Exercise |
Among the lines of the data, copy those that hold "Locate".

Collected data |
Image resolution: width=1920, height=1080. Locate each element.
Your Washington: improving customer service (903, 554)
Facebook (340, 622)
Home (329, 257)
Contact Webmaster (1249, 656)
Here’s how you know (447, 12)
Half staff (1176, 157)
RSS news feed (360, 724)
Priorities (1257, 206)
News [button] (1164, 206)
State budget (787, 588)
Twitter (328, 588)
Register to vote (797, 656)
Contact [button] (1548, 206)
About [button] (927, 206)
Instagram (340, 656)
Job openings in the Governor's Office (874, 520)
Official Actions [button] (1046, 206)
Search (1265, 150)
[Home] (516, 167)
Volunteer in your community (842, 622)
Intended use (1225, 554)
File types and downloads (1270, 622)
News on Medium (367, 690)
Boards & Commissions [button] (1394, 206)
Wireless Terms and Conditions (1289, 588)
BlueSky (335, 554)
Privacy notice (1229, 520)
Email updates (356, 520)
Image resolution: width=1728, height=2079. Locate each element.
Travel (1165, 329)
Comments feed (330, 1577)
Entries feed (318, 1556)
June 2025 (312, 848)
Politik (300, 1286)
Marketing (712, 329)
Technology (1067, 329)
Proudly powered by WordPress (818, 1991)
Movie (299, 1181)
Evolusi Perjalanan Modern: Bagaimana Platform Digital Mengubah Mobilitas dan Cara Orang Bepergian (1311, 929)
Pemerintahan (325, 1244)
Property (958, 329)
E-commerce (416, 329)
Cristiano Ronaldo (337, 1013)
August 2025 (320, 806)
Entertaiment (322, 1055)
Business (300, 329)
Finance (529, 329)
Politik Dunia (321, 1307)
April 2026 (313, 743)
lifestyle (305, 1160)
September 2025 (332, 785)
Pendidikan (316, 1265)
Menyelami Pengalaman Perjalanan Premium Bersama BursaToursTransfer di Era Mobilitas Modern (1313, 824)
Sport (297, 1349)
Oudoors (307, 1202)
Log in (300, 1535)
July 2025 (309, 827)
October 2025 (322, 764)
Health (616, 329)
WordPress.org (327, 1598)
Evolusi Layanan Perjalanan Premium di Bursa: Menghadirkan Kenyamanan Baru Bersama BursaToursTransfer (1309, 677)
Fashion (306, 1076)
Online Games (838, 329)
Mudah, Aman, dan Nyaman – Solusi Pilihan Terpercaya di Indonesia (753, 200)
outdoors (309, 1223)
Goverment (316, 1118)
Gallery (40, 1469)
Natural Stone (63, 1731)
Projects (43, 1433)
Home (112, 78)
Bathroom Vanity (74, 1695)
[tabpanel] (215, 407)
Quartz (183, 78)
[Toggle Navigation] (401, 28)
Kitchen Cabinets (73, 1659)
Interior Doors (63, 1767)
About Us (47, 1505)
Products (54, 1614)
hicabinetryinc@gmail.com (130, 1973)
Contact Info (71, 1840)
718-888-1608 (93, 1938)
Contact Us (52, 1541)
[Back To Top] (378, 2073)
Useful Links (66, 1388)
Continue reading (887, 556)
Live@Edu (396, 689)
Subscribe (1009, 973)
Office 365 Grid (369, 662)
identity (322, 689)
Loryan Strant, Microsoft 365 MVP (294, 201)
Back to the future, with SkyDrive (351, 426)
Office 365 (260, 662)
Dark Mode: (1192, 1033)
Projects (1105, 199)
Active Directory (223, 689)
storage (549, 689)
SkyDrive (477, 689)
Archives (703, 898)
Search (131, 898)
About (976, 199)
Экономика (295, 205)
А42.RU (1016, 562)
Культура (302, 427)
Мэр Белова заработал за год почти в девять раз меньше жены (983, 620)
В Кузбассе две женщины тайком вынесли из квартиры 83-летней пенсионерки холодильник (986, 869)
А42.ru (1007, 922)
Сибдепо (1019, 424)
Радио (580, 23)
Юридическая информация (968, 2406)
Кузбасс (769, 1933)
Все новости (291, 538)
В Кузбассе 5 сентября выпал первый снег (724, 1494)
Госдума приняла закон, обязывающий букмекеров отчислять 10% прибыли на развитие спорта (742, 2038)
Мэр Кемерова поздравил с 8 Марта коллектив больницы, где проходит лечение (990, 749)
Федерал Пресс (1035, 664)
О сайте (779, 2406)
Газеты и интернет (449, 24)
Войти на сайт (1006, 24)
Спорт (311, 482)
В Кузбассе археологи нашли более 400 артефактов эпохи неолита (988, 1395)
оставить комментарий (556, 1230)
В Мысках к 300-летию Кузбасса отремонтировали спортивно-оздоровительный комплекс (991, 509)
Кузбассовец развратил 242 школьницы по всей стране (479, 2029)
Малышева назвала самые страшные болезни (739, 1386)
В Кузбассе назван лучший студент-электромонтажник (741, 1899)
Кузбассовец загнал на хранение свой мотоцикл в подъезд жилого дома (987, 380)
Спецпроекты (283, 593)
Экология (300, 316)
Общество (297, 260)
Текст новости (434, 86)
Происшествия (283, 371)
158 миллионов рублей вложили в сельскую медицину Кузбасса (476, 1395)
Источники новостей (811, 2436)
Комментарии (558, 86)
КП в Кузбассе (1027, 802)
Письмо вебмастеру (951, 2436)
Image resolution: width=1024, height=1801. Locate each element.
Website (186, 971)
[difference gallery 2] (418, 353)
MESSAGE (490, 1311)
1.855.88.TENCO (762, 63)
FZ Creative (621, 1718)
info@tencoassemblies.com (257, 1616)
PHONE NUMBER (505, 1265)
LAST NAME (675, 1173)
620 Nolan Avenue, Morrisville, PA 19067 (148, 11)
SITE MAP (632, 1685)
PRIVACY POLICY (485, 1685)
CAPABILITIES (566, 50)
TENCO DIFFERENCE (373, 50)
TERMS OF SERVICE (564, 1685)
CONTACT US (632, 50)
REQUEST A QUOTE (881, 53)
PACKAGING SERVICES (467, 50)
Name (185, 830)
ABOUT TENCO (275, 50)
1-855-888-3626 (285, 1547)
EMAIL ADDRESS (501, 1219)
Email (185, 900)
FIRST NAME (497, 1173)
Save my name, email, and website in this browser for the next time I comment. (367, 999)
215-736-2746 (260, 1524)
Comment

Exercise response |
Image resolution: width=1920, height=1080. Locate each element.
Image resolution: width=1728, height=2079. Locate each element.
Image resolution: width=1024, height=1801. Locate each element.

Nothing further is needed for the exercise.